▸ **Source data**:
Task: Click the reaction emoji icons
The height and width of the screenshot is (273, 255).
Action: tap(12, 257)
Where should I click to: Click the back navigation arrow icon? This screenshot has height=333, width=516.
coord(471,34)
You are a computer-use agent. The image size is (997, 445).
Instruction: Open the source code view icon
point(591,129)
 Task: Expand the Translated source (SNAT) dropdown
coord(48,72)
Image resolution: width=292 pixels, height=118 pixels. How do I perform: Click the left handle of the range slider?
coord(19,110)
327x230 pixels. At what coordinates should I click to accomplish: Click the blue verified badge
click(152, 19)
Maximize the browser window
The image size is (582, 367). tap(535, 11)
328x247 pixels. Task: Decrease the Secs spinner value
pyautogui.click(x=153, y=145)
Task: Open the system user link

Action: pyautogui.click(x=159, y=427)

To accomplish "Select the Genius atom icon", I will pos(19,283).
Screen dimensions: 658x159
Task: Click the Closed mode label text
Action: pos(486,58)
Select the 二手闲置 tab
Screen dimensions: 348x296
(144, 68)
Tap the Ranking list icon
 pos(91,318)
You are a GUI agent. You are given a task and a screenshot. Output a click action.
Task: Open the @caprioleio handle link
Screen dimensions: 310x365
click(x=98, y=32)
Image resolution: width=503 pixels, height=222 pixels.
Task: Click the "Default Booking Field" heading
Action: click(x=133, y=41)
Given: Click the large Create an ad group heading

▸ **Task objective**: For every line in the data above that holds "agent", return the line itself.

▸ **Response to this exercise**:
You are a computer-use agent. The image size is (997, 445).
You are a GUI agent. You are given a task and a screenshot. Output a click action.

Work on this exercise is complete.